Items from a dataset:
★ ★ ★
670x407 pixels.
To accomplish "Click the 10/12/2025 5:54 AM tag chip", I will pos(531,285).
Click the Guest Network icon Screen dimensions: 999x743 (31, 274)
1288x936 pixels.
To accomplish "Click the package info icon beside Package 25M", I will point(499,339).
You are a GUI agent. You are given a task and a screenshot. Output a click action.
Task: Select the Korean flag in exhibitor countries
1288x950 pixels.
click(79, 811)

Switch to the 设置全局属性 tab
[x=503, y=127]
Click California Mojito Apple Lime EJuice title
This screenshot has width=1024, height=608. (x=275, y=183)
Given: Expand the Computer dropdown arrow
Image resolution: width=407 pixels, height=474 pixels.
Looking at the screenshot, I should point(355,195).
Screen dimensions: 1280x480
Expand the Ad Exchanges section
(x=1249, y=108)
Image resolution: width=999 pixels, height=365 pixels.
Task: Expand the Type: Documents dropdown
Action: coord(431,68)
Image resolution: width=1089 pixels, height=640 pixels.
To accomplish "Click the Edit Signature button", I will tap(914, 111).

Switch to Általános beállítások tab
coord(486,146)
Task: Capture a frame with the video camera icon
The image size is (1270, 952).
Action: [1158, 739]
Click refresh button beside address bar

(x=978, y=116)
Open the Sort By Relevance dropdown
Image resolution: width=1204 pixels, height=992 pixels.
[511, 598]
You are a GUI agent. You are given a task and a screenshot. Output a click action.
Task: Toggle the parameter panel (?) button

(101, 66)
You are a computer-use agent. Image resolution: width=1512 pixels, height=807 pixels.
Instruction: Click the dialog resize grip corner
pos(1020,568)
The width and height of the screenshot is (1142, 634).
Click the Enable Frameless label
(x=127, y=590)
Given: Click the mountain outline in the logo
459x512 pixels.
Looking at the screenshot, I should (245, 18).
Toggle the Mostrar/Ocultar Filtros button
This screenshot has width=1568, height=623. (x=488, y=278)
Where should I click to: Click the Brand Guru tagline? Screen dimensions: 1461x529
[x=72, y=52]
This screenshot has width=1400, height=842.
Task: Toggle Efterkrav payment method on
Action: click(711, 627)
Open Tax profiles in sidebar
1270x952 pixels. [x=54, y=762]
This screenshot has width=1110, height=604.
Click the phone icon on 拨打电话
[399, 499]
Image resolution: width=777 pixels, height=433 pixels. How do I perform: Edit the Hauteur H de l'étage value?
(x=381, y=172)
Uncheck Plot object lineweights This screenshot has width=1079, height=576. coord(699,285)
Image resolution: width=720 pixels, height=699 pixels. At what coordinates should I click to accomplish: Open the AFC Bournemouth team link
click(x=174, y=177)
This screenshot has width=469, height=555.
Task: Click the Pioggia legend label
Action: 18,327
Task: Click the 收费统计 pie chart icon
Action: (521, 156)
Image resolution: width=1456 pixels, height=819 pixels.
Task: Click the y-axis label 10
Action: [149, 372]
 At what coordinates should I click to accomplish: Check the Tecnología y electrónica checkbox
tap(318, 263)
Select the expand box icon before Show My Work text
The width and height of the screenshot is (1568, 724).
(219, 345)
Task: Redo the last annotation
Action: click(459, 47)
★ ★ ★
# EXERCISE DESCRIPTION
Write out only what runs from the line holding "Toggle the Mostrar/Ocultar Filtros button" through the last line of the records, exactly as shown.

# PROBLEM SOLUTION
Toggle the Mostrar/Ocultar Filtros button
This screenshot has width=1568, height=623. (x=488, y=278)
Where should I click to: Click the Brand Guru tagline? Screen dimensions: 1461x529
[x=72, y=52]
This screenshot has width=1400, height=842.
Task: Toggle Efterkrav payment method on
Action: click(711, 627)
Open Tax profiles in sidebar
1270x952 pixels. [x=54, y=762]
This screenshot has width=1110, height=604.
Click the phone icon on 拨打电话
[399, 499]
Image resolution: width=777 pixels, height=433 pixels. How do I perform: Edit the Hauteur H de l'étage value?
(x=381, y=172)
Uncheck Plot object lineweights This screenshot has width=1079, height=576. coord(699,285)
Image resolution: width=720 pixels, height=699 pixels. At what coordinates should I click to accomplish: Open the AFC Bournemouth team link
click(x=174, y=177)
This screenshot has width=469, height=555.
Task: Click the Pioggia legend label
Action: 18,327
Task: Click the 收费统计 pie chart icon
Action: (521, 156)
Image resolution: width=1456 pixels, height=819 pixels.
Task: Click the y-axis label 10
Action: [149, 372]
 At what coordinates should I click to accomplish: Check the Tecnología y electrónica checkbox
tap(318, 263)
Select the expand box icon before Show My Work text
The width and height of the screenshot is (1568, 724).
(219, 345)
Task: Redo the last annotation
Action: click(459, 47)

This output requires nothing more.